Saved data entries:

____________________

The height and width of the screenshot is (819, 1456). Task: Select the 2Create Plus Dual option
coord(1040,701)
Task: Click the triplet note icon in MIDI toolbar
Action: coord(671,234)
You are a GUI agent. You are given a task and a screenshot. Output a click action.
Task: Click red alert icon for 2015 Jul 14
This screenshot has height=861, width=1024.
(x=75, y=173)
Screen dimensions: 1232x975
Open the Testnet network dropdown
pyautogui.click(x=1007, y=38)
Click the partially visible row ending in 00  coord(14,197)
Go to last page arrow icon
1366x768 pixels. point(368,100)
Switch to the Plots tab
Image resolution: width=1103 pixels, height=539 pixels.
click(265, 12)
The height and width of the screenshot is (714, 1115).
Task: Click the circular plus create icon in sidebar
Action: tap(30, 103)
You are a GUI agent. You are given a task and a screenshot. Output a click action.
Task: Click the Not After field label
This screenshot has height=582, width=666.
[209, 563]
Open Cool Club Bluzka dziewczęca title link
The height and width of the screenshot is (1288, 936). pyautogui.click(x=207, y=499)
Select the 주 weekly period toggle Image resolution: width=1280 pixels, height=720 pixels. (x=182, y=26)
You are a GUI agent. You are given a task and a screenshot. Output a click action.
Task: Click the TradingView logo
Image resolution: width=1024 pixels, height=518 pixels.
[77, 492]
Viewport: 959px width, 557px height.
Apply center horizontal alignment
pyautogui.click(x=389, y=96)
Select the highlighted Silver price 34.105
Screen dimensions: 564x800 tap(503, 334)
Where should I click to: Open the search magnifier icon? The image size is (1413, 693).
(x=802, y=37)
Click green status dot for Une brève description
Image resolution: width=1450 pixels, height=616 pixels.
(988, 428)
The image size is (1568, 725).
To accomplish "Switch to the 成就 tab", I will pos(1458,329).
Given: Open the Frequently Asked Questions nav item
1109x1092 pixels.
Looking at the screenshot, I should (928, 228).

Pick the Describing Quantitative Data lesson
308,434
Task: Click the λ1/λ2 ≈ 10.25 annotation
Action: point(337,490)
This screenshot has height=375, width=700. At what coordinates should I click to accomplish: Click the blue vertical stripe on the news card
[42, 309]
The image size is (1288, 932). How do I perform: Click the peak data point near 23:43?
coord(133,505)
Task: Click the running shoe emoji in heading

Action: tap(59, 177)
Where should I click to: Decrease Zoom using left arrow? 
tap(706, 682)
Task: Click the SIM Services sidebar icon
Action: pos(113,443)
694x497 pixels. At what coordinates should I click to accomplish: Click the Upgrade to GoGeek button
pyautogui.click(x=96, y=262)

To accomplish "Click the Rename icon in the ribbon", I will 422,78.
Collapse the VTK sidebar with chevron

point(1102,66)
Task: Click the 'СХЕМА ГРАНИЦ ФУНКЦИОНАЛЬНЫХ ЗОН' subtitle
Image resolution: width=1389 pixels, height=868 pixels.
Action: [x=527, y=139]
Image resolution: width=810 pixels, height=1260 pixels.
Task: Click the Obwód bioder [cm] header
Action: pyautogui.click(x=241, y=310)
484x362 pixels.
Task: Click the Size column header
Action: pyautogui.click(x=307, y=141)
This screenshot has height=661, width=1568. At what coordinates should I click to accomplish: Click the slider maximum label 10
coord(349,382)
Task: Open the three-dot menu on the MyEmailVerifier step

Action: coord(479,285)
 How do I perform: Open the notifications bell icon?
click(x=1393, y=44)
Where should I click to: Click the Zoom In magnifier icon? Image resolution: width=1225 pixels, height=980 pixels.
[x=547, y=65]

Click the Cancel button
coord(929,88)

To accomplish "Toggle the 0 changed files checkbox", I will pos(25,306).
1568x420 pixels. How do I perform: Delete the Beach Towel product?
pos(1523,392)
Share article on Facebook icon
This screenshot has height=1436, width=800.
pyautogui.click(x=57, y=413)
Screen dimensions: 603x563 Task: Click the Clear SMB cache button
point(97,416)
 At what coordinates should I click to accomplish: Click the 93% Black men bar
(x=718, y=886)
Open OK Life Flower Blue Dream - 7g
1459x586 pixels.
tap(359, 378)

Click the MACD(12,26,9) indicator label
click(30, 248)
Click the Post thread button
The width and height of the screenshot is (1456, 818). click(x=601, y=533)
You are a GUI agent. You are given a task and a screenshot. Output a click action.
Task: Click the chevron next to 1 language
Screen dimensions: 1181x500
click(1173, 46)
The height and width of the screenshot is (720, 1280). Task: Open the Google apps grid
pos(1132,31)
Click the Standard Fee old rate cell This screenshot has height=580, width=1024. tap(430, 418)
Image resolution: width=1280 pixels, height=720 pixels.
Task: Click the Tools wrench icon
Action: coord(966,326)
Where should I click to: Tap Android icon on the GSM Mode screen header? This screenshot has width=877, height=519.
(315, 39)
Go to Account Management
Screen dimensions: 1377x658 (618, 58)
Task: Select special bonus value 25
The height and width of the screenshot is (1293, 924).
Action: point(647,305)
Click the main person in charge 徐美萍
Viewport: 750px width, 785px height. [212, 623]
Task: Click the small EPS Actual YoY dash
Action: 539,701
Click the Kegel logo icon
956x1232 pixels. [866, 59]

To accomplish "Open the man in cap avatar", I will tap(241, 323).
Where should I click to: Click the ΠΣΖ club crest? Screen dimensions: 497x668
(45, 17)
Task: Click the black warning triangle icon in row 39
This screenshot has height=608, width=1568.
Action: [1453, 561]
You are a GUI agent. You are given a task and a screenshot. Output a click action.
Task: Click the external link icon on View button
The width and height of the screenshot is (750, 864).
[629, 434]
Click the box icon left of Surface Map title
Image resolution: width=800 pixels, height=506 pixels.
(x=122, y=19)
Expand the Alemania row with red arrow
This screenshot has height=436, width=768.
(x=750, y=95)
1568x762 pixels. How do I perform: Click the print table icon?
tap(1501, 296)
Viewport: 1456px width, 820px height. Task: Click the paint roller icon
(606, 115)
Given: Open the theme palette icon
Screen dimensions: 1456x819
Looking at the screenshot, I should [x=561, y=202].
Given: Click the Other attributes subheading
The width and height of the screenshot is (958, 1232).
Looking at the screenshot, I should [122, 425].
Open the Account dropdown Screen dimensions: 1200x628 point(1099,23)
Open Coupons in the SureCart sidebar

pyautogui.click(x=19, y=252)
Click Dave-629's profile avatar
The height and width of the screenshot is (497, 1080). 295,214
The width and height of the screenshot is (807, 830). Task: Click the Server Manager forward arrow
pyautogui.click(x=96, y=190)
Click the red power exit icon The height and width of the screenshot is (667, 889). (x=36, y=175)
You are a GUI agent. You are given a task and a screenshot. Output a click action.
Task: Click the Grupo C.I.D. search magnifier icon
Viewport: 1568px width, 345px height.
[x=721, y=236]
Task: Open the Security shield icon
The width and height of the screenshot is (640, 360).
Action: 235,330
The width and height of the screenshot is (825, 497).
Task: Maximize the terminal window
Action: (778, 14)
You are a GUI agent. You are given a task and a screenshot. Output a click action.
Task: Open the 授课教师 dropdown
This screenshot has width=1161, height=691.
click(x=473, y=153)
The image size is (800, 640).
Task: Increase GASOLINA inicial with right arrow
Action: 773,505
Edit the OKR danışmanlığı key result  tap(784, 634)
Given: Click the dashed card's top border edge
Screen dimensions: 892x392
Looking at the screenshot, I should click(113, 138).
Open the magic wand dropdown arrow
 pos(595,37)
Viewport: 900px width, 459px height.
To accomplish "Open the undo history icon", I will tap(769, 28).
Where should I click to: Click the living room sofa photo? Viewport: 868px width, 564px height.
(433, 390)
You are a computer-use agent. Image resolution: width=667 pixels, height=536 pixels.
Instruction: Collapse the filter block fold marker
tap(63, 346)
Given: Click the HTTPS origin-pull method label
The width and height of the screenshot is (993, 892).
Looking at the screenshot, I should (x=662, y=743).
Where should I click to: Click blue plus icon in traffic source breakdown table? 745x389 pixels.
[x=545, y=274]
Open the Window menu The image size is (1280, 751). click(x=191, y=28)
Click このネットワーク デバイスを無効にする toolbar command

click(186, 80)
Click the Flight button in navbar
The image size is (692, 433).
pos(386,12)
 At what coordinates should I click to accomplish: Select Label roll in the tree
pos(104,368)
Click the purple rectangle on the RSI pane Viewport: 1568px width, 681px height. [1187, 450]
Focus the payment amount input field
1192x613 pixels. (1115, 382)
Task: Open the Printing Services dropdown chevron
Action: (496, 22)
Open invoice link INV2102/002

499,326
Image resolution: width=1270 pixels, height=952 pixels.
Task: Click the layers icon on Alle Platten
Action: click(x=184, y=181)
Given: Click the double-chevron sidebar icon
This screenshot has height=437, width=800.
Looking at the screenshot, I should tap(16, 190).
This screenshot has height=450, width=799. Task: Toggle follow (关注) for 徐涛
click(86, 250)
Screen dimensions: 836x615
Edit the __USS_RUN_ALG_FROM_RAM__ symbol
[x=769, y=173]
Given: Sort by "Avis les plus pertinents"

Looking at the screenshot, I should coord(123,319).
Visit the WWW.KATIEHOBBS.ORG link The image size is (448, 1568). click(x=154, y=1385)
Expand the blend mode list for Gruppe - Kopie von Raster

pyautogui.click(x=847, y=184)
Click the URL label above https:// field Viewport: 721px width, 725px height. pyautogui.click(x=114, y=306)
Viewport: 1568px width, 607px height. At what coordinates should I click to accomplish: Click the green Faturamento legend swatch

____________________

• [Task goal]: The required output is the stretch of entries above from the line containing "This screenshot has height=608, width=1568." through the line containing "Given: Click the Other attributes subheading", reproduced exactly.

• [Task solution]:
This screenshot has height=608, width=1568.
Action: [1453, 561]
You are a GUI agent. You are given a task and a screenshot. Output a click action.
Task: Click the external link icon on View button
The width and height of the screenshot is (750, 864).
[629, 434]
Click the box icon left of Surface Map title
Image resolution: width=800 pixels, height=506 pixels.
(x=122, y=19)
Expand the Alemania row with red arrow
This screenshot has height=436, width=768.
(x=750, y=95)
1568x762 pixels. How do I perform: Click the print table icon?
tap(1501, 296)
Viewport: 1456px width, 820px height. Task: Click the paint roller icon
(606, 115)
Given: Open the theme palette icon
Screen dimensions: 1456x819
Looking at the screenshot, I should [x=561, y=202].
Given: Click the Other attributes subheading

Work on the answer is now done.